++++ Data ++++
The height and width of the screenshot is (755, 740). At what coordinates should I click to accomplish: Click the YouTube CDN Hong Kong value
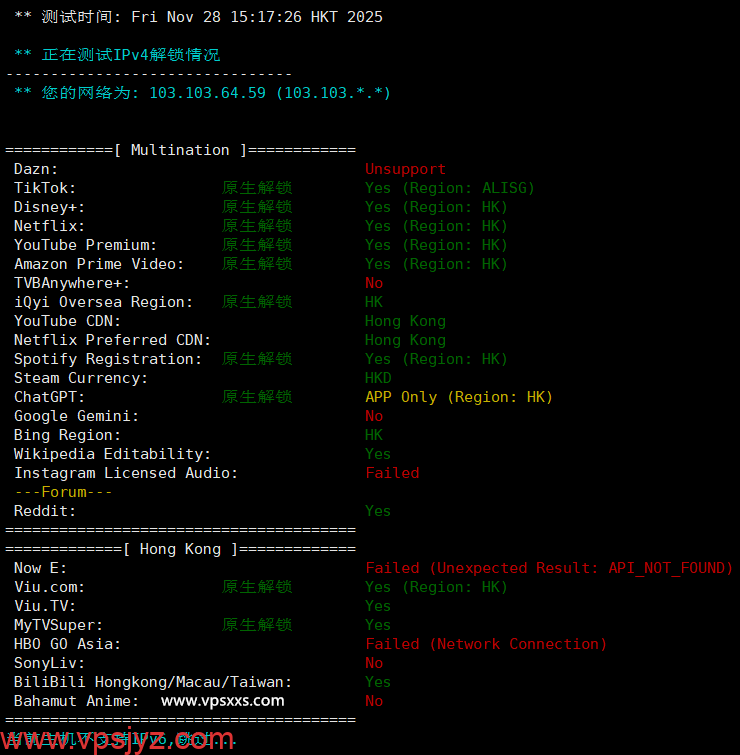(405, 321)
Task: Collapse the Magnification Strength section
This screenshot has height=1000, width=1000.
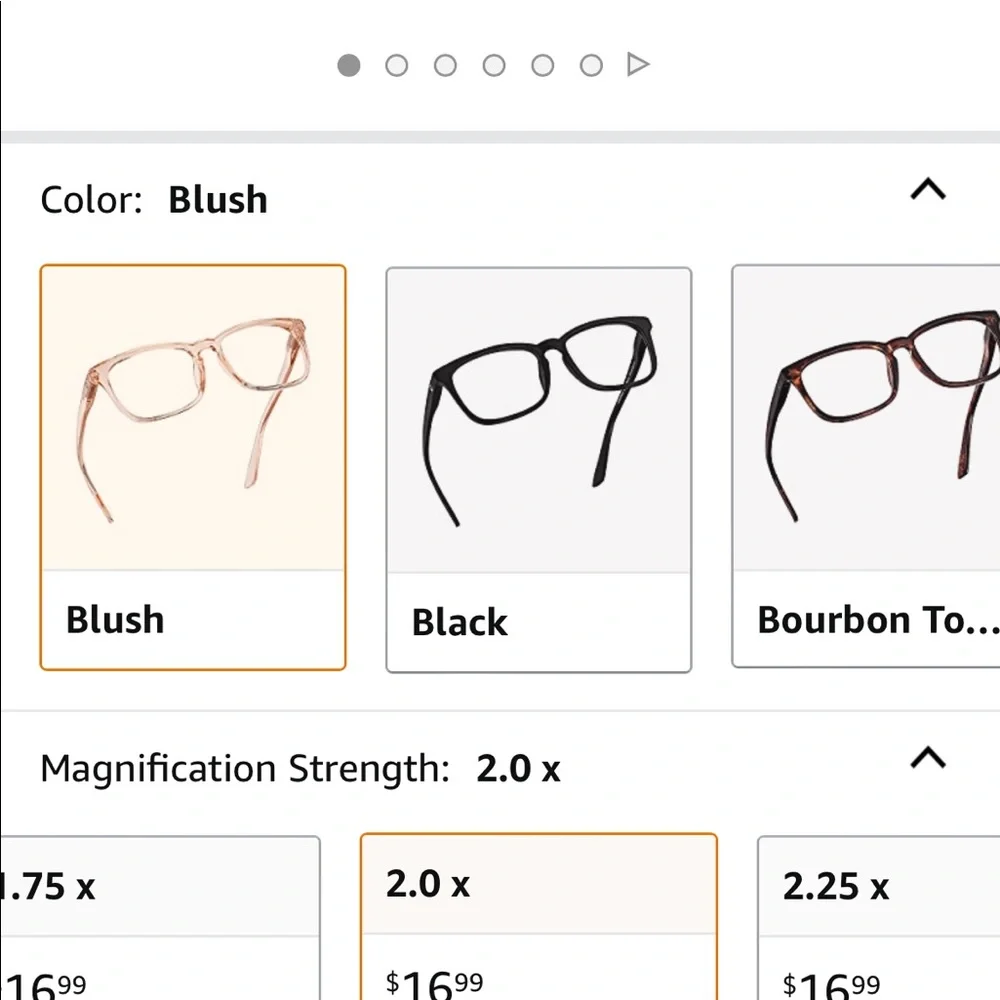Action: (x=928, y=758)
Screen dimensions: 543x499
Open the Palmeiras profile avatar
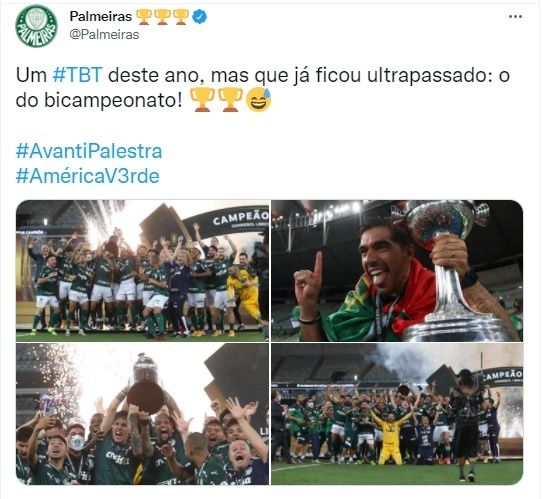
++++
> Required action: Every record above must be printed exactly, except for its images.

> Reply:
The height and width of the screenshot is (755, 740). At what coordinates should I click to accomplish: Click the YouTube CDN Hong Kong value
(405, 321)
Task: Collapse the Magnification Strength section
This screenshot has height=1000, width=1000.
Action: (x=928, y=758)
Screen dimensions: 543x499
Open the Palmeiras profile avatar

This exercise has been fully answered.